REQUIREMENT: Put the lines of the listing from the one containing "Open Activity Log via the document icon" through the end of the listing into a numbered list, including both ends and skipping any blank lines. Leave the pictures out of the answer.

Item position listing:
#####
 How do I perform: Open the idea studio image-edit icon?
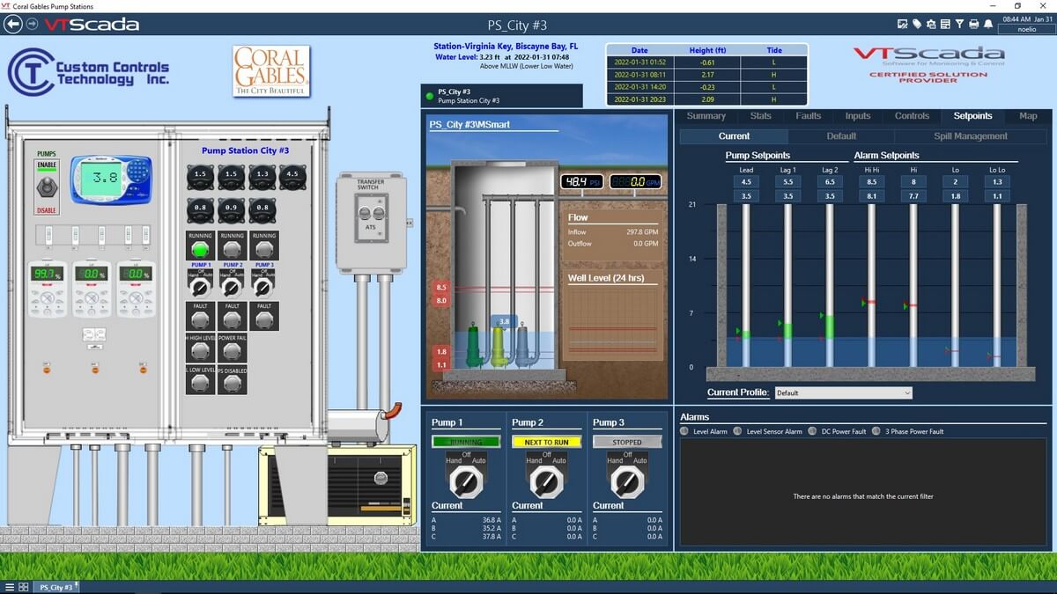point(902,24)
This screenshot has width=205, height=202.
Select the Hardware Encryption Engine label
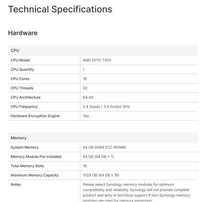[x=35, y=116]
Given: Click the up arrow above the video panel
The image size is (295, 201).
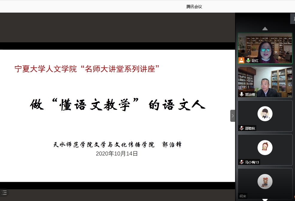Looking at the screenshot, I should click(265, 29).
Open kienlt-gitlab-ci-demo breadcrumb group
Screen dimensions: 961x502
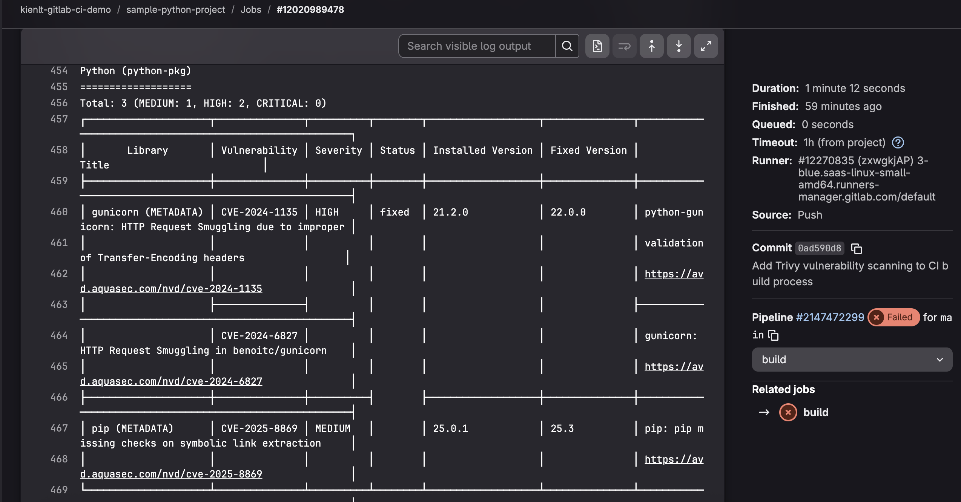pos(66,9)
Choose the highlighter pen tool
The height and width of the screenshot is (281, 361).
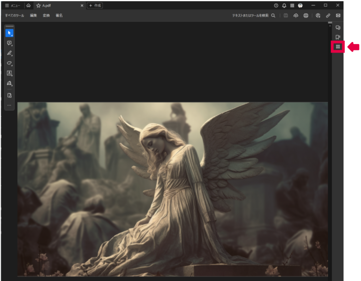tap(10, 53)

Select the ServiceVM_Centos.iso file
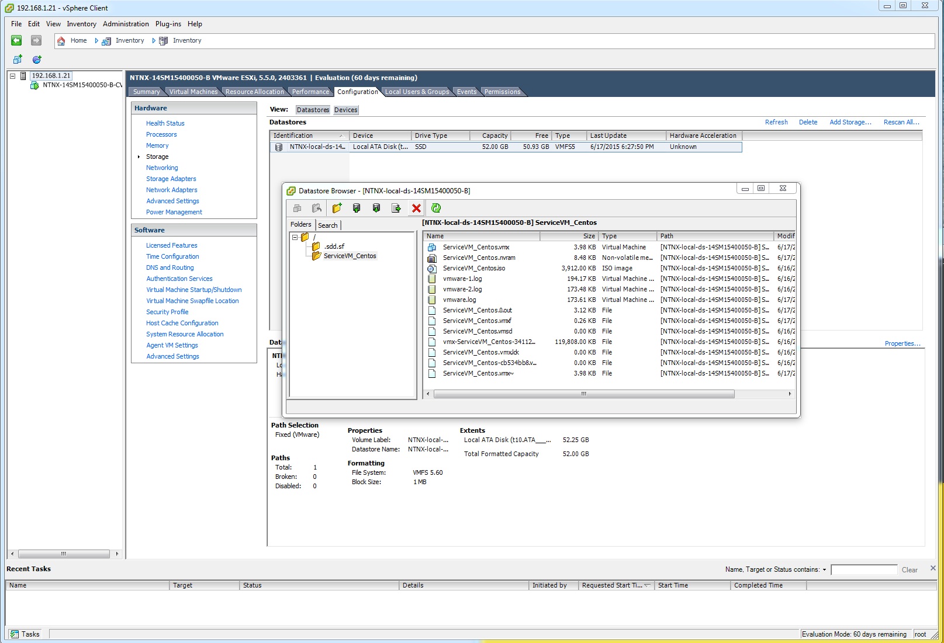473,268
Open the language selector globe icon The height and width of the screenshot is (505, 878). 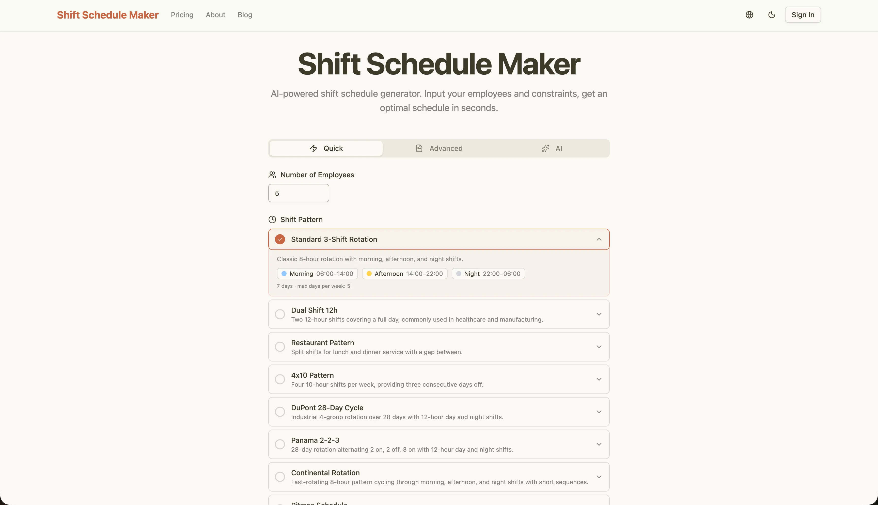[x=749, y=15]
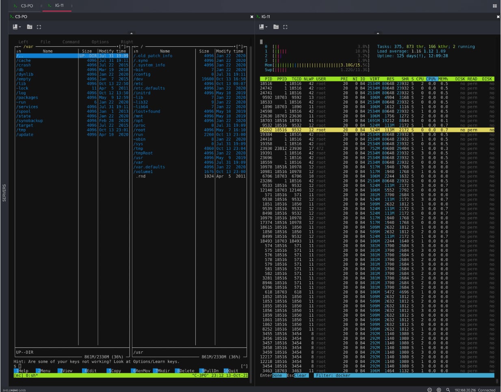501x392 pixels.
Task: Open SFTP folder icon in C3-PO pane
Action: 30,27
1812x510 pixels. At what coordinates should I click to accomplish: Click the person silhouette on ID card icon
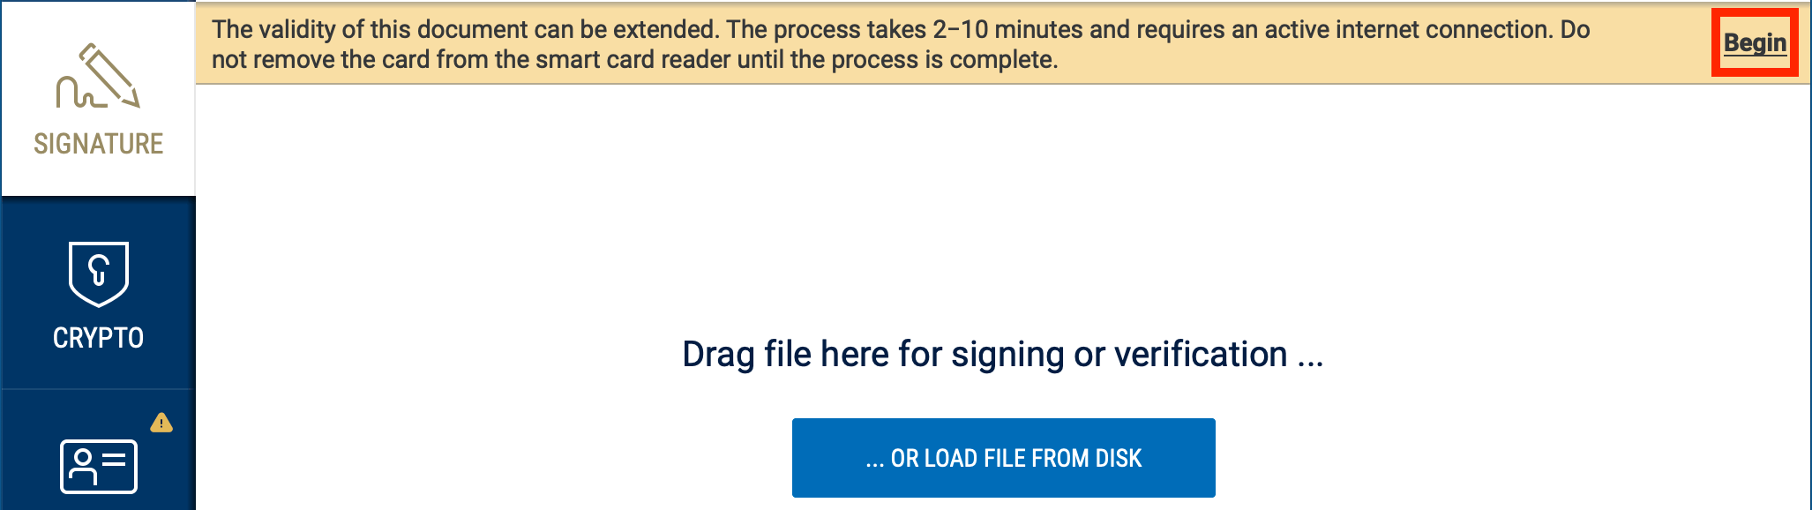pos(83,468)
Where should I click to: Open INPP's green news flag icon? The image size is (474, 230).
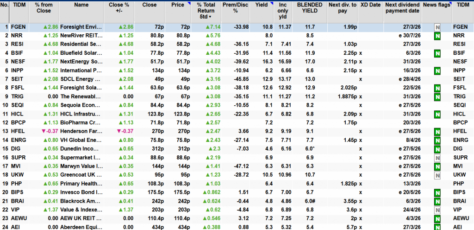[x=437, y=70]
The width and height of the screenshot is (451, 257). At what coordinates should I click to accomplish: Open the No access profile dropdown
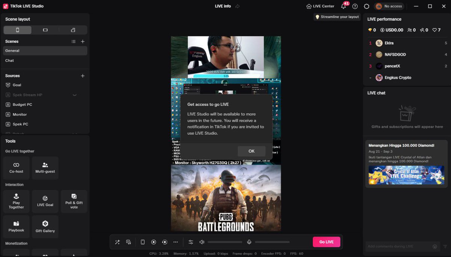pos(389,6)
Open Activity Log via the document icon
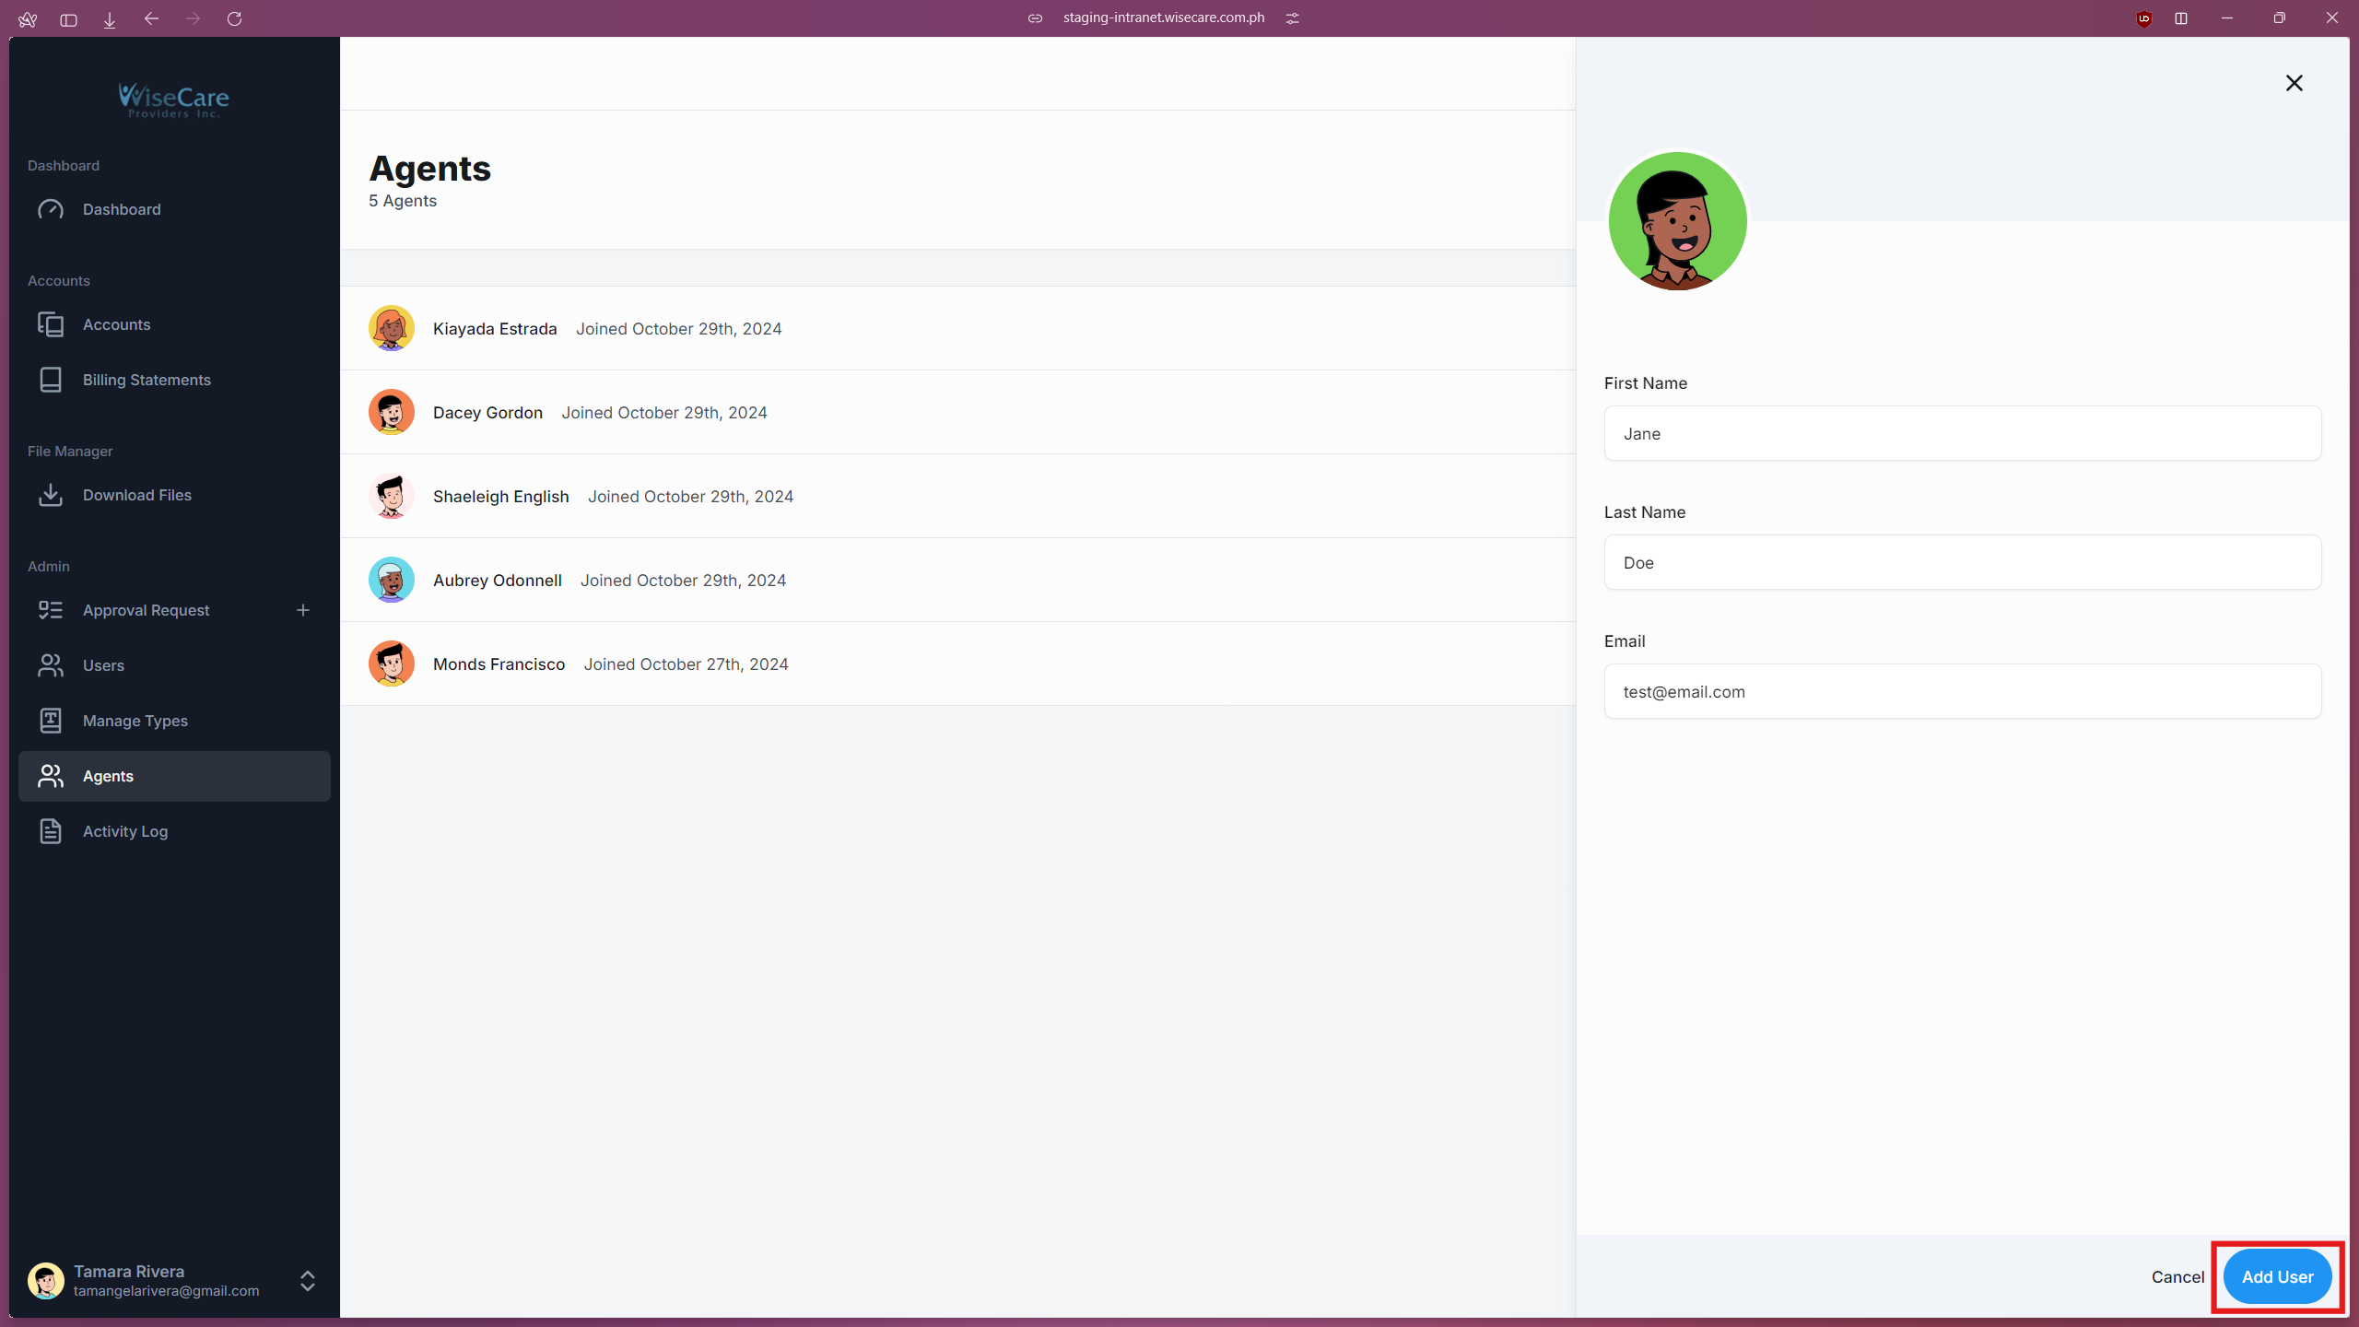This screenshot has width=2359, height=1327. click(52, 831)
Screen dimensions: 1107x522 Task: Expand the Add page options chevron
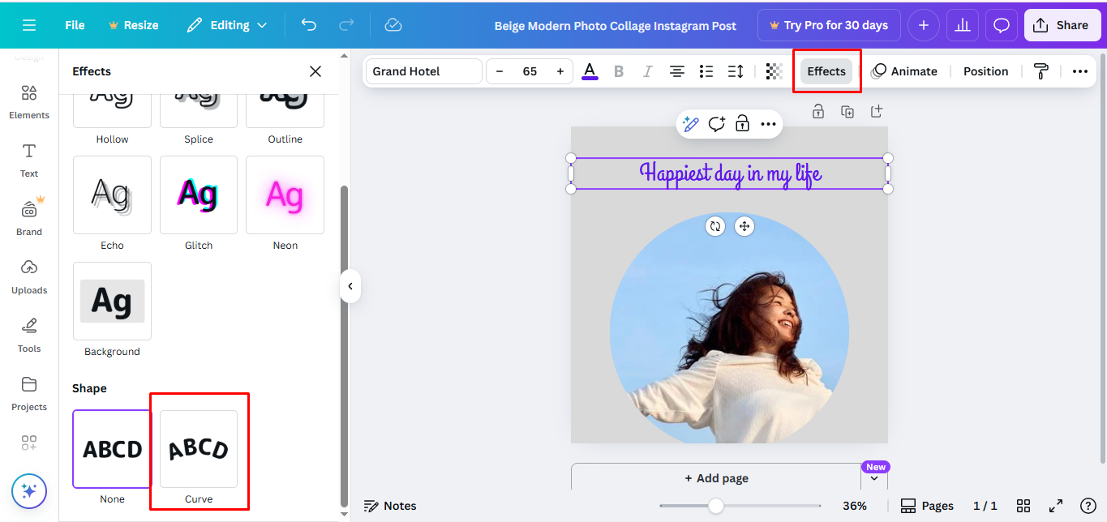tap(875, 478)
#####
FULL RESPONSE:
1. Open Activity Log via the document icon
2. This screenshot has width=2359, height=1327. click(52, 831)
3. Screen dimensions: 1107x522 Task: Expand the Add page options chevron
4. tap(875, 478)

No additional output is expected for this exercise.